● **TASK DIRECTIONS**
Rewrite the items starting at the line that contains "is (1092, 692)." and ending at the line that contains "I want to click", with "screenshot" replaced by "screen capture" and nothing else changed. Give only those lines, and leave the pictures out.
*** RECORDS SHOWN ***
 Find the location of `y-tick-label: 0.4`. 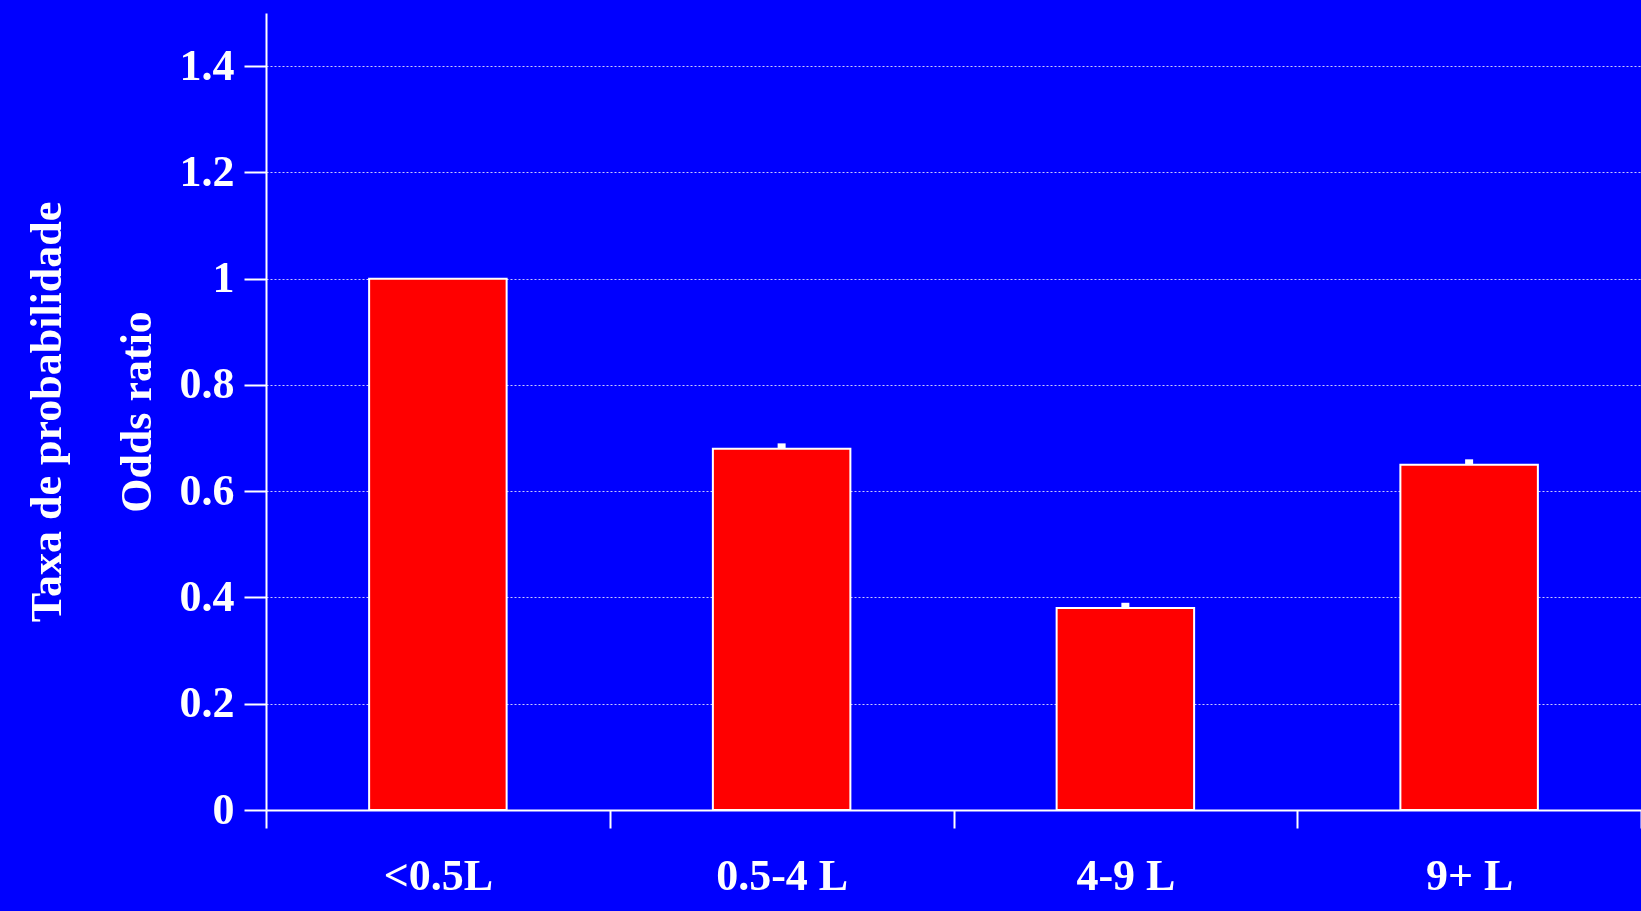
*** End of RECORDS SHOWN ***
*** RECORDS SHOWN ***
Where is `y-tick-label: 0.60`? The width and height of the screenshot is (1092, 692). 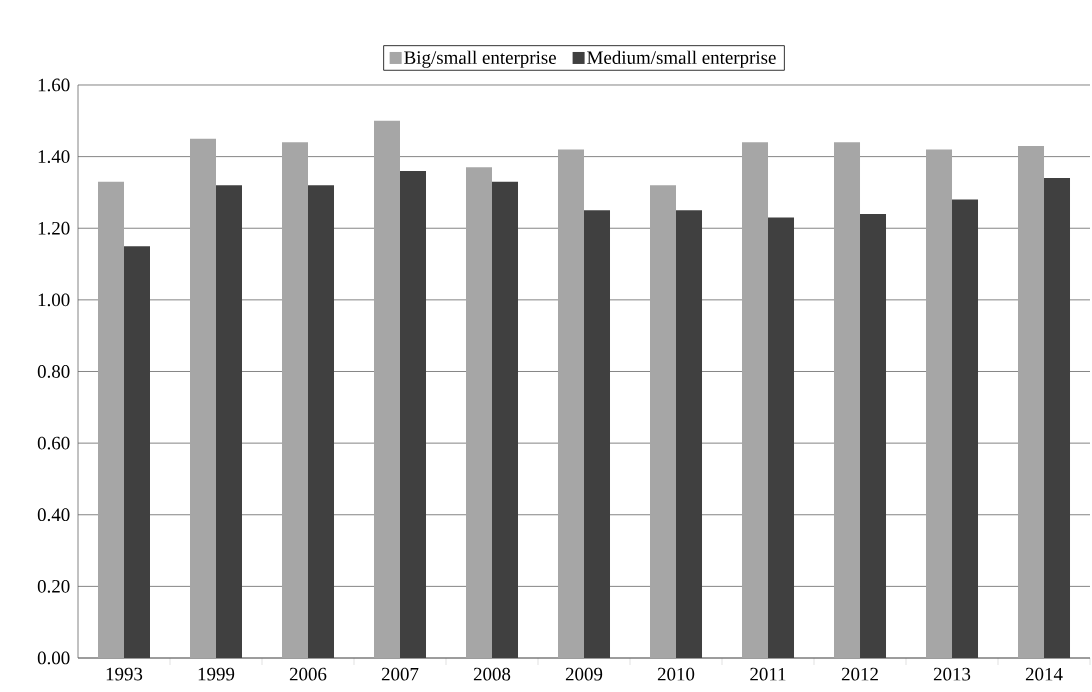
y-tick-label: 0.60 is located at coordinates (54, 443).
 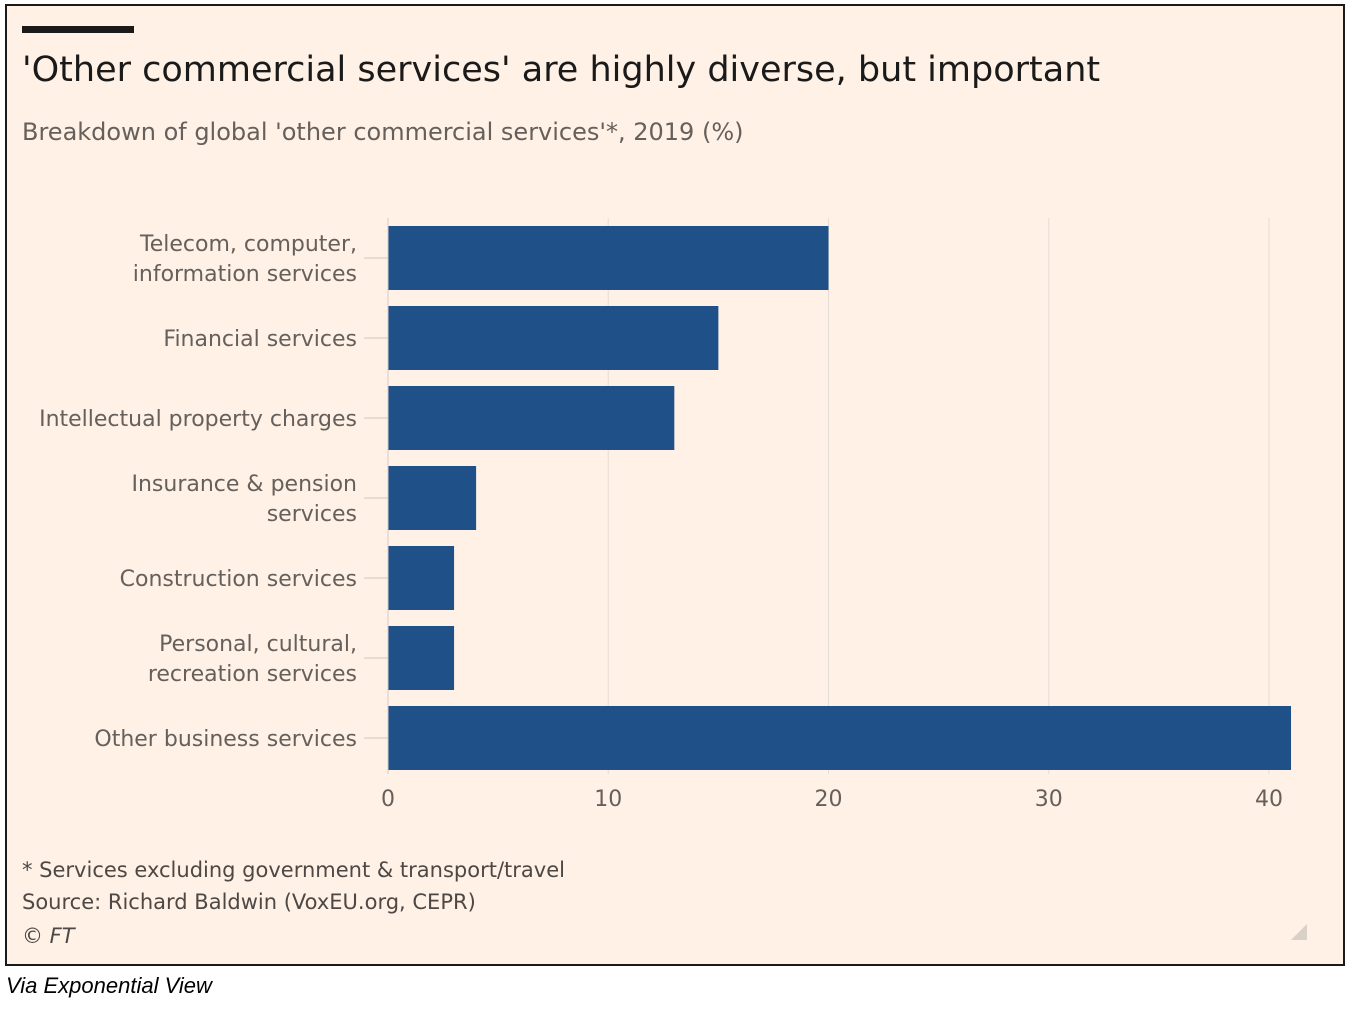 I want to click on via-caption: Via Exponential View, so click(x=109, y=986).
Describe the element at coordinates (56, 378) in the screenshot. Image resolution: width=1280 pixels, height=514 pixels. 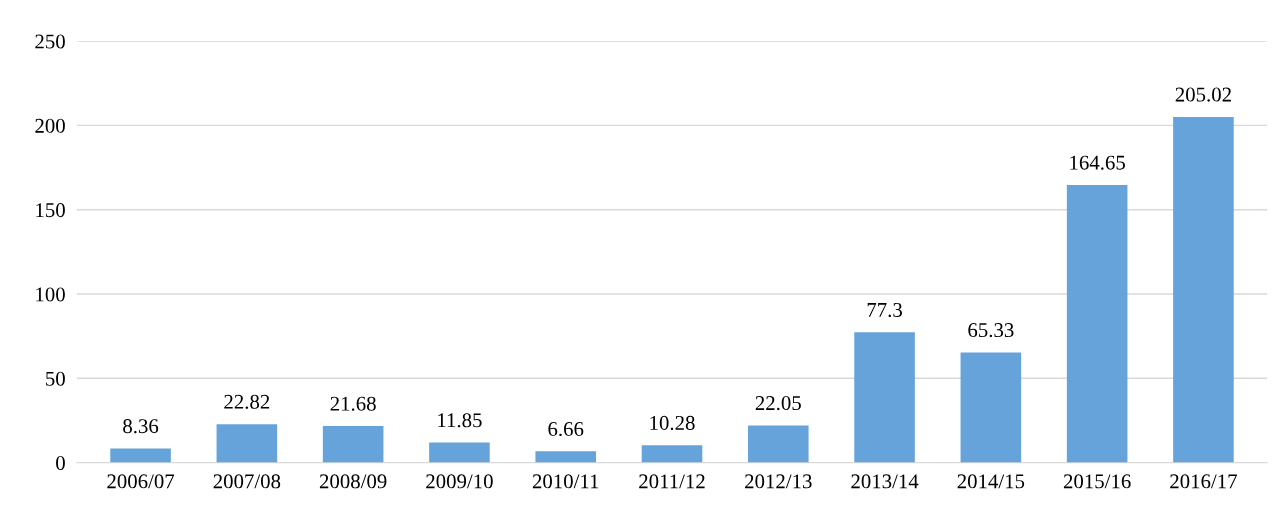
*** End of RECORDS SHOWN ***
● **COMPLETED EXERCISE**
Where is `y-tick-label: 0.60`? The width and height of the screen capture is (1092, 692). 
y-tick-label: 0.60 is located at coordinates (54, 443).
  I want to click on via-caption: Via Exponential View, so click(x=109, y=986).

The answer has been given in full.